Ensuring quick and sustainable mobility for all people, particularly in big cities, is a huge concern for many transport providers, citiy councils, employers, etc. Nowadays, car traffic is becoming more and more inefficient and new solutions are needed to enable people to switch from car traffic to other modes of transport.
We believe that a data-driven approach of transport behavior and its related predictions are best suited to create future transport concepts and to make it easier for people to change their current mobility behaviour.
What it does
We argue that the current scope of data is lacking in several regards. One, data access is often not feasible for many transport providers. They often simply do not have it. Furthermore, even if they do, they often do not have the resources to fully analyze their own user data. Further complicating the issue, even if you can analyze the public transport data, it becomes a heavily biased analysis if you do not include car traffic data.
How we built it
We collected car traffic data with an SDK set which delivers information (not only but mainly) for car traffic in Berlin for about 60 K users. We developed an algorithm to analyze the main traffic paths between Berlin districts (think Origin-Destination-Matrices) and we visualized it for one day. In the next step we have applied the same process to the provided BVG data (query data and geodata of stations) in order to see the patterns.

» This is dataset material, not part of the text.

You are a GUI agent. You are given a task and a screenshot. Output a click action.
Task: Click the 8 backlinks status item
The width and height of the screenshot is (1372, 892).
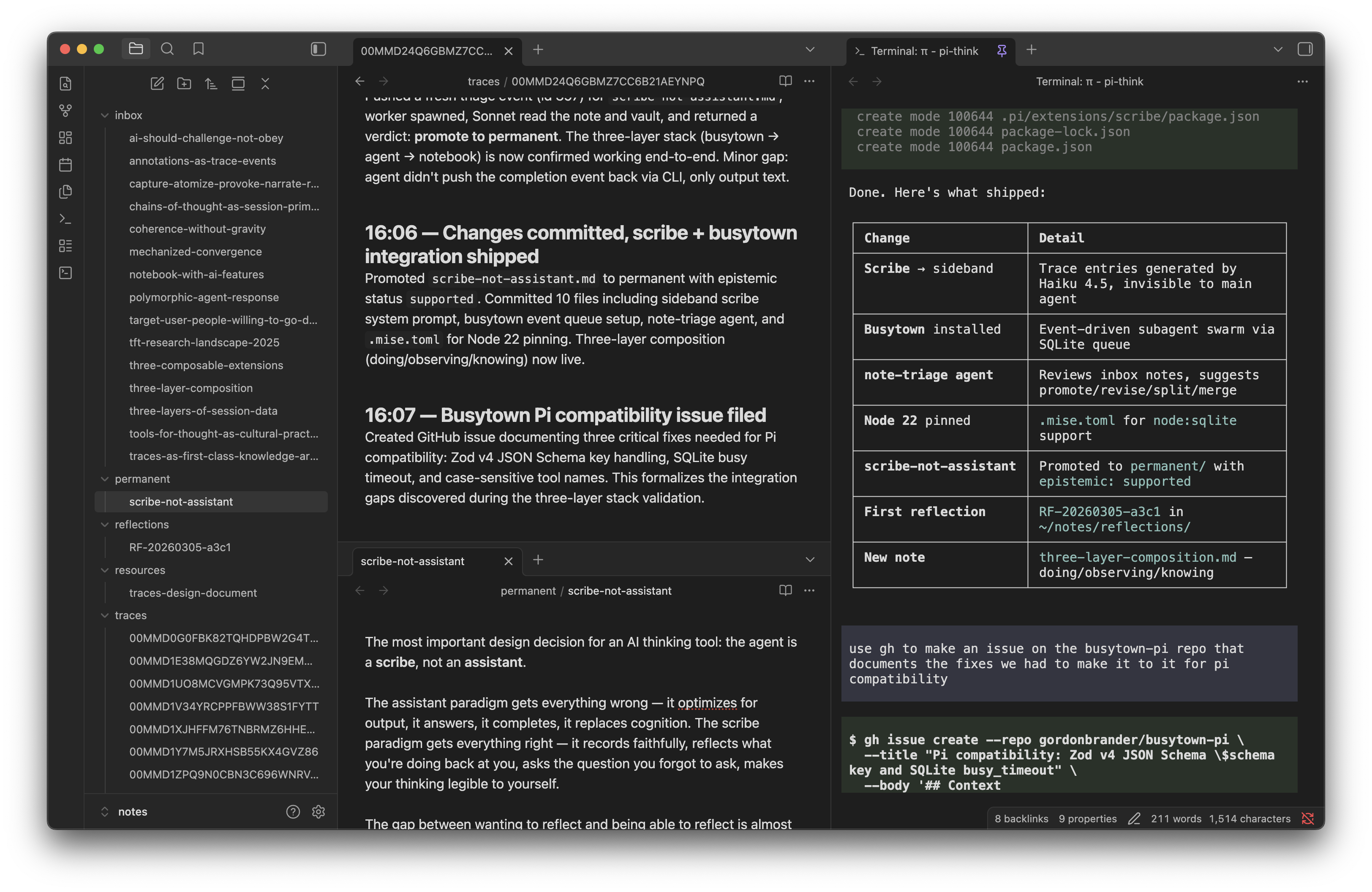point(1021,819)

In conclusion we overlayed both traffic behaviour patterns and identified the next hotspots for JELBI based on the visualizations. We also argue for the establishment of a fastlane shuttle to further reduce travel time and thereby usage of cars on the same paths.
Challenges we ran into
Lack of time to process all data Difficulties to properly download and understand the labels of the data
Accomplishments that we are proud of
- Finalized all the patterns
- Analyzed traffic data and come up with strong suggestions for new JELBI stations
What we learned
Understood more about Berlin traffic and the current struggles to plan, built and run JELBI stations in a city like Berlin. We were astounded by the complexity of all the involved players.
What's next for BandB (Bonn meets Berlin)
Hopefully we can go deeper and establish a channel to discuss further collaboration, e.g. to analyze with more BVG and JELBI data combined with traffic data that we can provide in a much bigger scale.